Esta vez visita Bruselas en calidad de Presidente de la European Plant Science Organization (EPSO), ¿nos podría explicar qué fines persigue esta organización y cuál es su labor en ella?

EPSO es una organización académica compuesta por más de 220 instituciones, entre las que se encuentra el CSIC, que persigue el progreso de la investigación en el campo de las plantas con el objetivo de posicionarnos mejor para hacer frente a los desafíos del siglo XXI. Nos preocupa la formación de investigadores en ámbitos como la mejora vegetal, la agricultura, la horticultura, la silvicultura o la ecología vegetal. Desde EPSO discutimos los programas de investigación con plantas en toda Europa y prestamos especial atención a los Programas Marco de la Unión Europea. También ofrecemos asesoramiento en nuestro ámbito, proporcionamos información independiente y pretendemos ser la voz de la investigación con plantas en Europa. La gestión de EPSO está en manos de un “Board” compuesto por diez miembros y una Secretaría ejecutiva con sede en Bruselas. En 2012 fui elegido miembro del “Board” y en enero de 2014 fui elegido Presidente de EPSO. Mi trabajo consiste en planificar las acciones del “Board” y velar por su ejecución, además de la función representativa.
Para cumplir mejor su misión, EPSO forma parte de la Plataforma Tecnológica “Plants for the Future”. Esta plataforma está compuesta, además, por la “European Seed Association” (ESA) que es una organización que agrupa más de 7.000 empresas del sector de semillas, de las cuales más del 90% son pequeñas y medianas empresas y por Copa Cogeca que agrupa a 76 organizaciones de agricultores y a más de 40.000 cooperativas de productores de plantas. Entre EPSO, ESA y Copa Cogeca hemos dotado a la Plataforma de tres planes estratégicos a medio plazo, uno sobre Investigación, otro sobre Innovación y un tercero sobre Educación.

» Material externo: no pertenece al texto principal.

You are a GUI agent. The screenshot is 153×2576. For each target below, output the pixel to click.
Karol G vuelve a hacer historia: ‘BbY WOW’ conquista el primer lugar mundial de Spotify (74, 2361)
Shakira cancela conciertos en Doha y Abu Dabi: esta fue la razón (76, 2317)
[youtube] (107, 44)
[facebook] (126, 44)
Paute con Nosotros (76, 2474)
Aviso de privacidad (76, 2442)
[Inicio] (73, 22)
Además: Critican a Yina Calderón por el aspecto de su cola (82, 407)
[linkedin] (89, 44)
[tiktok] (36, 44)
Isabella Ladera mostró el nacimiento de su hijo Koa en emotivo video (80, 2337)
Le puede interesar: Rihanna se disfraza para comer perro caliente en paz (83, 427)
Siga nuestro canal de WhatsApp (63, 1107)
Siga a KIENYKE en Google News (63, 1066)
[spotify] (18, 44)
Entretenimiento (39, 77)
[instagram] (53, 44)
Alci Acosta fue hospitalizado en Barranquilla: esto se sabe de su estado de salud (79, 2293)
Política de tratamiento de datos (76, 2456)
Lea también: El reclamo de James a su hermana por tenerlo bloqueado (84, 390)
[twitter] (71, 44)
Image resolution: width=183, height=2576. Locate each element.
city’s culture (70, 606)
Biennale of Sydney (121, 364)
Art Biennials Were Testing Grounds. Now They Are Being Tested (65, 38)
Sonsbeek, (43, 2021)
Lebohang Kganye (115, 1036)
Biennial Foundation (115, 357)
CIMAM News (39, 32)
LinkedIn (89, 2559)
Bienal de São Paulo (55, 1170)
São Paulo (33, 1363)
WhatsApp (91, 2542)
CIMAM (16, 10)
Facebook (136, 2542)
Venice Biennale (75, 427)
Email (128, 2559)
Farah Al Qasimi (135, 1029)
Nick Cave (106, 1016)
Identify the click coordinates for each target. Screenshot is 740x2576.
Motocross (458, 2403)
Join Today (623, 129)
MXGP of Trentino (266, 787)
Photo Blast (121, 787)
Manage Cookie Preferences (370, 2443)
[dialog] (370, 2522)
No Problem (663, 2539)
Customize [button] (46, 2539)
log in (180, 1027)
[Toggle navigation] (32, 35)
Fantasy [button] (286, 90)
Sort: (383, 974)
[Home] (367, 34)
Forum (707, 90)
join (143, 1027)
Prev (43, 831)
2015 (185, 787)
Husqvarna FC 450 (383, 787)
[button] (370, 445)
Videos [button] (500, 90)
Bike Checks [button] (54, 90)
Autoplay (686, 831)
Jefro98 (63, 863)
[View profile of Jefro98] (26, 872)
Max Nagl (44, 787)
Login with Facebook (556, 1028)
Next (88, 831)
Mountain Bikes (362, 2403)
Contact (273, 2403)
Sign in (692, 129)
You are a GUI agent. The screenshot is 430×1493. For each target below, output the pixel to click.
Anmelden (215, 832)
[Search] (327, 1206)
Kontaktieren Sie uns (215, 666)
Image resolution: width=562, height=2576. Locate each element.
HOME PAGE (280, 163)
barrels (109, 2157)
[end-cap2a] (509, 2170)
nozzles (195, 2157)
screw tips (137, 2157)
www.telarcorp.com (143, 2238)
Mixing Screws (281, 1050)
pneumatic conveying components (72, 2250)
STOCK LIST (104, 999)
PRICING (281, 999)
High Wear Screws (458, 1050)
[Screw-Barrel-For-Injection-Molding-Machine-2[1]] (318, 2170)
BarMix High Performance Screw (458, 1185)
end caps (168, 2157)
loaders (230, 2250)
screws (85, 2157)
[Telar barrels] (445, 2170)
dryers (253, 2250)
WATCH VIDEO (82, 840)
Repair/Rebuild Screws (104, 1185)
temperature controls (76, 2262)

¿Qué beneficios obtiene el CSIC por ser miembro de EPSO?

Bueno desde un punto de vista general parecería claro el beneficio de participar en una red de esta naturaleza. Si lo queremos ver a un nivel más concreto puedo poner un ejemplo muy del momento. Mi papel como representante del CSIC es conocer en este ámbito como percibe mi institución, por ejemplo, los contenidos de las convocatorias del Programa H2020. Para ello, consulto con los Coordinadores de las áreas de Ciencias Agrarias, de Alimentos u otras. En la última consulta se me transmitió la preocupación por la ausencia de convocatorias sobre enfermedades emergentes en plantas debido a las alarmas sobre problemas causados por Xylella fastidiosa en los olivos y otros frutales o Diaphorina citri y Trioza erytreae como transmisores de la bacteria Candidatus liberobacter el agente causal del “greening” en los cítricos, o el Tomato Torrado Virus en tomate, entre otros. Después de debatirlo durante días con nuestros socios de la Plataforma Tecnológica presentamos la problemática a los gestores europeos entre las prioridades de la Plataforma y hoy vemos convocatorias del Programa marco para el estudio de enfermedades emergentes por varias decenas de millones de euros. Ahora es el momento de que nuestros investigadores se presenten y consigan la financiación de sus propuestas.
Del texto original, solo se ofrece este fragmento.